She’s angry, and maybe even a little upset, and the idea of living with the fact that I’m the reason her bubbly personality has flipped so distinctly on its head isn’t stomach-able.
I have to follow her, explain, make things right.
I have to make sure Carly Page understands what I’ve finally come to recognize—together, we burn bright. And for me, it’s becoming more and more impossible to look away from the light.
Carly
My feet slap against the pavement audibly as I stomp toward my mother’s stupid landominium at three times the pace of my normal gait. I cross my arms over my chest and rub at my skin.
Suddenly, tonight, Florida feels unusually cold. But I guess that’s what flat-out rejection will do to you when you’re not expecting it.
I suck my lips into my mouth and will tears not to fall. I will not cry over some uptight jerk. I will not cry over sexy Barney Fife. I will not cry.
It’s dramatic, but at the same time, it’s not at all.
I can’t help how I’m feeling right now. The only control I have on this situation is holding in all these pent-up emotions until I get some place private where I can let them do their thing.
With my mother’s house in sight and the lights still out, I pick up into a jog and hiccup against the threat of impending tears.
“Carly!” Ryan yells, his voice coarse like a whisper but loud enough in volume to hear it.
I shut my eyes tight and shake my head, letting the wrap of comfort on my chest go so that my arms can swing freely to facilitate a faster run.
“Wait up!” he implores this time, the sound of his approach getting louder with every one of his steps. “Carly!”
“No, Ryan!” I hiss without turning around. “Just go home, okay? We’ll talk tomorrow.”
The tomorrow after never, if I can help it.
“I’m not going home, Carly. Not without explaining.”
“Well, then, I guess…enjoy your baseless, wandering existence. Because I’m not talking to you right now.”
Ryan reaches forward and grabs me by the elbow, stopping my momentum and spinning me around to face him. Ughhh. I fucking hate that there are biological physical superiorities in one sex over the other. If he weren’t a vastly fit male, I would have dropped that motherfucker so hard.
“Carly, you’re blowing this out of proportion.”
I laugh, right in his stupid face, the tease. “Wow. Great opening line, genius. Women love having their emotional-reaction percentage rated.”
He sighs, shaking his head. “That’s not what I mean. I wasn’t trying to criticize your reaction. I was trying to get you to reimagine the catalyst.”
“What?” I narrow my eyes and wave a wild hand in front of his face. “No. You know what? I don’t want to know.” I turn and head for the driveway again, and his footsteps follow.
“I’m trying to say that you clearly think I was rejecting you, and I was not.”
I shake my head and make the turn into my mom’s driveway, and he heaves a giant breath of air that I feel shake in my chest.
“Carly, stop!”
I spin around and march back toward him immediately, his eyes widening at my speed.

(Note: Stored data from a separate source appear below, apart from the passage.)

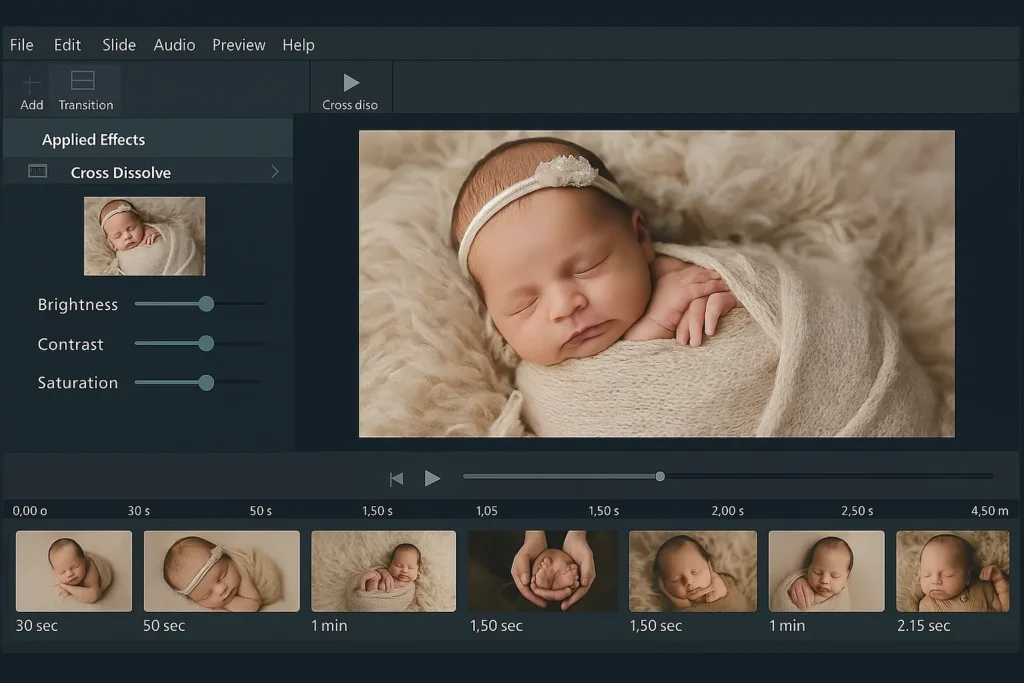Click the Brightness slider handle
Screen dimensions: 1024x683
(206, 304)
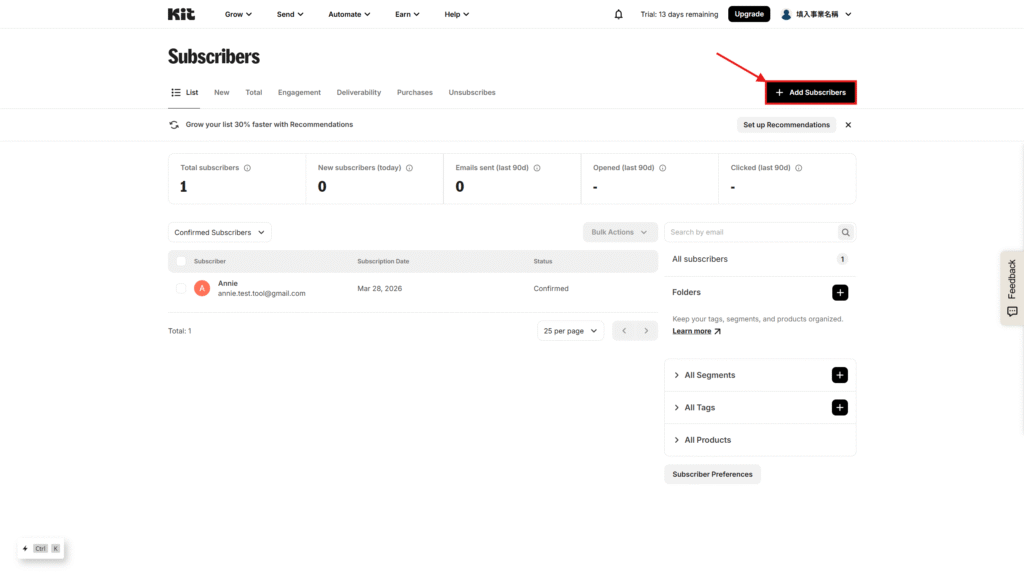
Task: Open the Learn more link
Action: 696,331
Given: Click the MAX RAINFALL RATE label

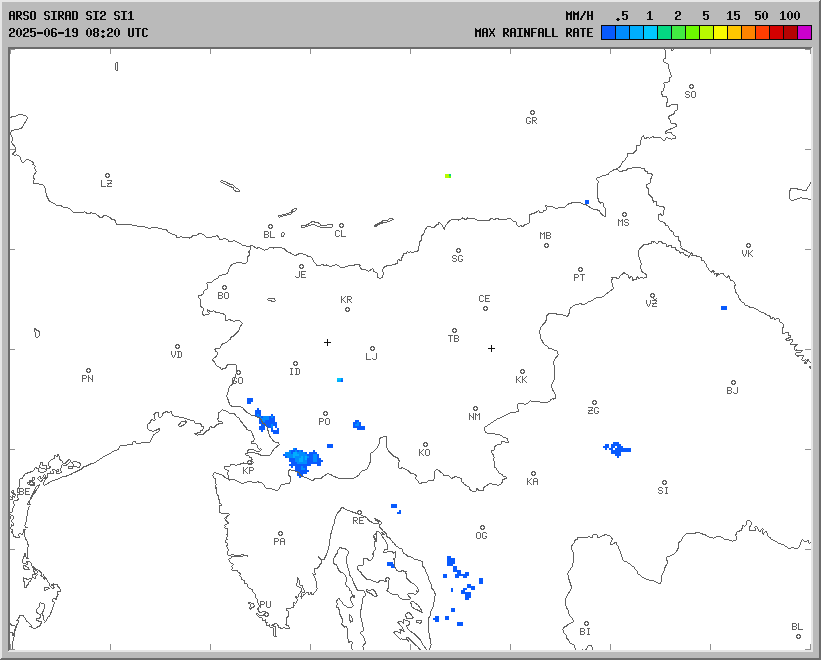Looking at the screenshot, I should (533, 33).
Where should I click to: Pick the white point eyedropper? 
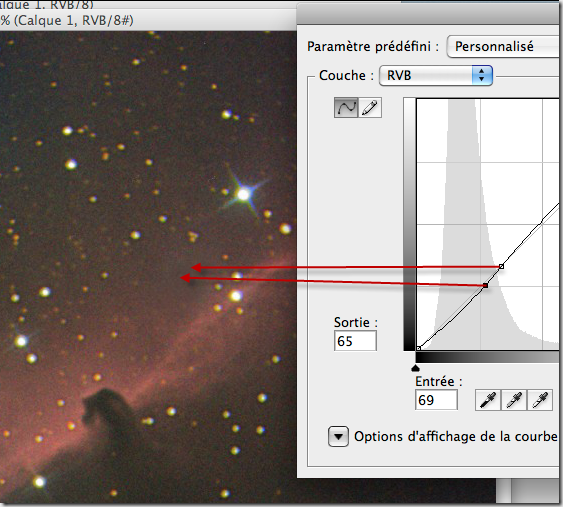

“You don’t get to tell me how to interpret something, Ryan Miller. That’s not the way this works. That’s not the way any of this works. Relationships, hookups, whatever the hell this is…they’re kind of like jokes. If you have to explain the punch line, the whole thing loses its luster.”
His head jerks back, and his eyes narrow slightly. It makes them appear to be a darker blue than I know them to be, but no less captivating. His words are slightly less endearing, though. “Are you always this hard-headed? Or only when you’re afraid to feel something bigger than the thrill of a trip down a snow-covered mountain?”
Fed up, I spin around again and march straight toward the house without turning back. It seems like he’s behind me again, following, but I don’t turn and look to find out.
Straight to the front door, I open the glass storm door and then the main wooden one, letting them slam behind me. They don’t hit the jamb, instead bouncing off Ryan’s body as he forces his way through them.
“I told you to stop following me,” I hiss quietly, not wanting to have an argument of this nature at full volume in case my mom came home and went to sleep. It’s not that my parents never had the occasional knockdown, drag-out, screaming match when I was growing up, but I really don’t need her waking up and feeling the need to get involved.
“And I told you that I’m not going to quit following you until you hear my side of the story at least.”
“You know what?” I snap, turning around as I reach the door of my bedroom and getting in his face. I twist my wrist to engage the knob behind my back, shove open the door with my foot, and grab him by the front of his shirt to pull him inside with me. I shut the door behind him soundly and then offer with wide arms, “Go ahead. Get it over with. Tell me your side of the story.”